Fourth, introduce legislation that will provide tax incentives to companies to encourage making in America as much as possible, and to reward moving anything that can’t be done here from China to other, more friendly and free countries. There are a number of such out there, and if we go for a global distribution of such, we cut down on dependence on any one geographic area outside of the U.S. Anything done overseas must be predicated on free and fair trade, to the benefit of all parties. If no free and fair trade, no deal.
Note, not funding, but tax and other incentives that will encourage businesses to return as many functions as possible to the U.S. It will also need to encompass the other industries needed to support such efforts, from logistics to those that supply components/ingredients/etc. to those businesses. Just removing the regulatory overburden will help, but if we encourage without directly funding, we can get a booming economy quickly, without adding to the deficit.
Fifth, this pandemic having unleashed American ingenuity, provide tax incentives to companies and individuals to continue to modernize and manufacture the better/cheaper medical and other devices being designed right now.

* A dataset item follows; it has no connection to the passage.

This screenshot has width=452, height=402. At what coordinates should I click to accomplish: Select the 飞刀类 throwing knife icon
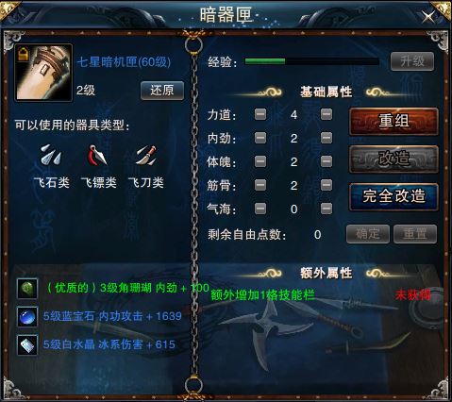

The Obama-era war on the medical/biomedical industries needs to end now. This is the right time to do so, and to encourage innovation in all fields. Remove the regulatory burden and make it possible to make a profit, and watch out.

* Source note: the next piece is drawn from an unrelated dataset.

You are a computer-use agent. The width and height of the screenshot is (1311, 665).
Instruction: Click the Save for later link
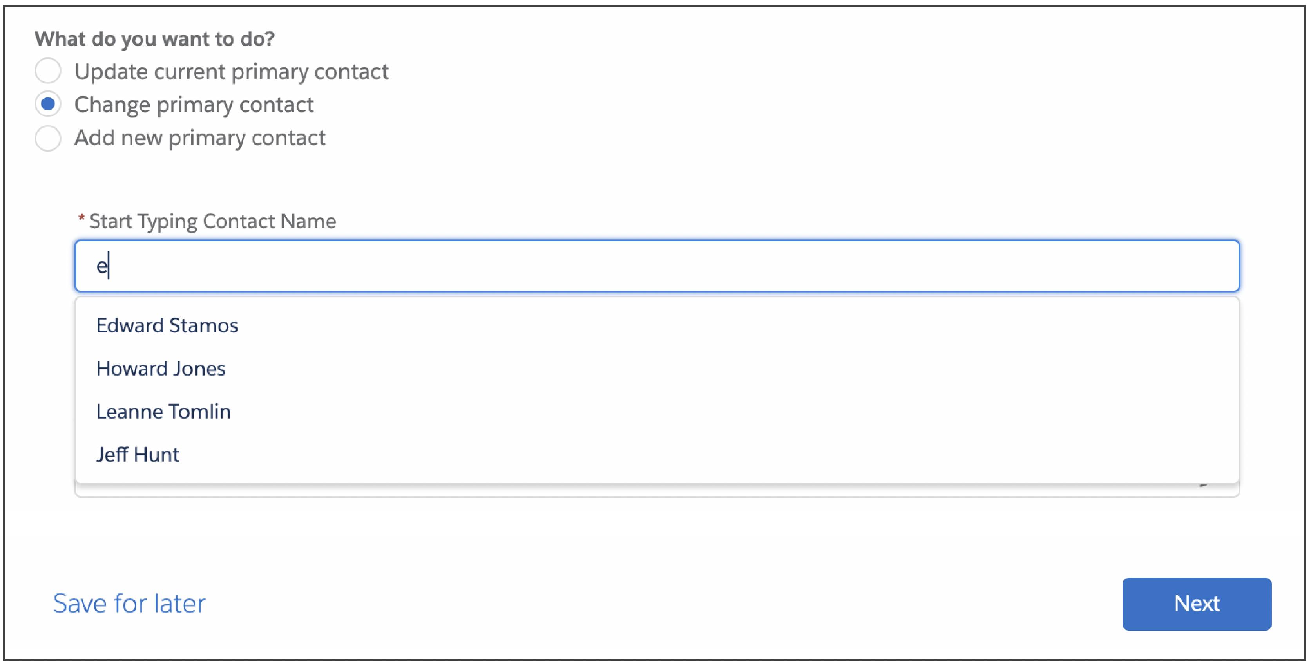(129, 603)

Sixth, the degree that attempts by state and local governments to restrict the growth and improvement of hospitals has been shown to be a clear and present danger to the Republic and it’s Citizens. These laws need to be struck down on a state and local level, but we may also need a Federal bill to open the healthcare system up to the free market. This also needs to extend to the medical insurance industry, which needs reform and the removal of burdensome regulations that have made it bloated and expensive. Any such bill should formally end the restrictions on telemedicine, which have been waived for now. Telemedicine can and will help expand medicine into both poorer areas and areas with lower population density; and, telemedicine offers opportunities to deal with future pandemics while minimizing the risk to medical professionals and other responders.
Seventh, provide tax incentives to companies and individuals to develop better monitoring and modeling systems so that we can better identify and respond to pandemics and other emergencies. Even in the face of lying by any government anywhere. Better open-source intelligence could have prevented much of the disaster we face, as well as botched responses by any number of governments. Global companies have security sections that are, in many cases, supposed to look for such signs. Let’s see if there is a way to expand their ability to do so, as well as companies custom-built to provide that service. They are going to be far more agile and responsive to changes in technology and systems for response than any government agency (where this is the way we’ve always done it and Not Invented Here rule).
So, there you go. A modest set of proposals for consideration and rational discourse. If we trim the government, especially the regulatory environment, provide legal protections needed (along with tort reform), watch America take off. This will provide prosperity and an economy better than before without the corrosive effects and financial insolvency of WPA/ShovelingIt II.
Discuss.
UPDATE 1: Legislation to defund WHO based on COVID-19 and covering for China. Sound idea in my mind.